With the first rather large obstacle out of the way, anxious to see his visions of a mild custom hardtop, Dan jumped headfirst into the project—before he knew it he had the Bel Air torn down to a body-off starting point. While the sheetmetal was out for a chemical dip, the frame got smoothed out, painted, and with the help of his friend Steve Campbell, assembled back to a roller with its updated suspension (later on, a rear two-link with a full AccuAir ride control would get installed), CPP disc brakes, and crate 350/700R drivetrain from the local Chevy dealership. Steve stuck around long enough to lend a hand with the bodywork as well—but when it got to the point where it was ready for paint, that was when Dan felt it was probably a good time to bring it to someone a bit more experienced in that line of work.
Dan didn't have to travel far from his home in Lake Mathews, California, to find the right shop; Jimenez Bros. Customs (JBC) is just few miles east down the hill and around a few corners in Riverside. However, the close proximity convenience was soon overshadowed when he was told that in order for JBC to paint the 1956 they would have to redo all of Dan's bodywork—all of that hard work (and Bondo) that he and Steve labored over would be stripped down to the underlying surface they started from. (That isn't saying the owner's work was no good, rather, that's really the only way for a custom painter to stand behind his work, let alone know what he's working with. But nonetheless, Dan was not the least bit happy about it.) In the process of re-prepping the Bel Air, JBC ended up shaving the handles and fabricating an elaborate core support cover mimicking the front contour of the hood before applying the blue and white two-tone that Dan says he put a lot of thought into choosing.

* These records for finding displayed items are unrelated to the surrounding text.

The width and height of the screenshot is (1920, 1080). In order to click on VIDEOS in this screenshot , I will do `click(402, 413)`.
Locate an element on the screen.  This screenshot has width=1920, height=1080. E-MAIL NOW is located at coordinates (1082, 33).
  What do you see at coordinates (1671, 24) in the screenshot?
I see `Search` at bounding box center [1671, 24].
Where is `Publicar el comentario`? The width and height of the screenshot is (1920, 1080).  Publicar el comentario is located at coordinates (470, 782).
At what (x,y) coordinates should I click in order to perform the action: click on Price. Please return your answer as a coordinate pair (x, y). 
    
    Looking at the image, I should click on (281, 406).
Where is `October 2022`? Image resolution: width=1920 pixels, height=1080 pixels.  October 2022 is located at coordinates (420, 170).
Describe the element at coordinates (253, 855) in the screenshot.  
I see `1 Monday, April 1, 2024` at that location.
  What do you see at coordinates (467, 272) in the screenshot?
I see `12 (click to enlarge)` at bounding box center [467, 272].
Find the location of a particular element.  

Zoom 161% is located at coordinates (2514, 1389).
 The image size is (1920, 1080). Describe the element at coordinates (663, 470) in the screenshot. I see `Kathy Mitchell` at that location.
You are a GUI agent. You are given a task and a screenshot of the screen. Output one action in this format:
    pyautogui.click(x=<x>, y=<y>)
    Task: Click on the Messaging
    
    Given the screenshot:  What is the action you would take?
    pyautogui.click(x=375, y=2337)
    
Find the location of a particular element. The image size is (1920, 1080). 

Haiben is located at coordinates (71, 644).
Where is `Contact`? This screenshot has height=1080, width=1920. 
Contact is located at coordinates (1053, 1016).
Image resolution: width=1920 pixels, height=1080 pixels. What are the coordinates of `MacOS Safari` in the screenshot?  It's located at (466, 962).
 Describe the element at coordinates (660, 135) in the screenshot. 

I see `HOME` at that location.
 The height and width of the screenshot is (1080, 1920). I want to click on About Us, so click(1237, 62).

Ultimately, JBC wound up completing the build for Dan, who by now realized that's what it would take in order to finish the Chevy at the level of quality it needed to be. This final phase also included a trip over to see Alan Hickman at the Audio Shoppe for the custom sound system install—with package tray speaker grilles fashioned after the Bel Air dash inserts and a fully detailed trunk enclosure containing the amps and subwoofers. Then it was sent down the street a few blocks to The Upholsterers' Henry Torres for its proper blue and white pearl Naugahyde tuck 'n' roll job.
The next stop after that: whatever direction Dan points the steering wheel and lights off those wide whites. Whether it's a local cruise night or big show out of town he keeps that odometer rolling. And since the car was completed, Dan has continued to add to his experience level by helping his son build a 1953 Chevy pickup as well as a friend's 1948 Chevy coupe—and by the time you read this, he and his sons should be well underway with their next project, a 1948 Chevy Stylemaster and those are the kind of experiences that really matter.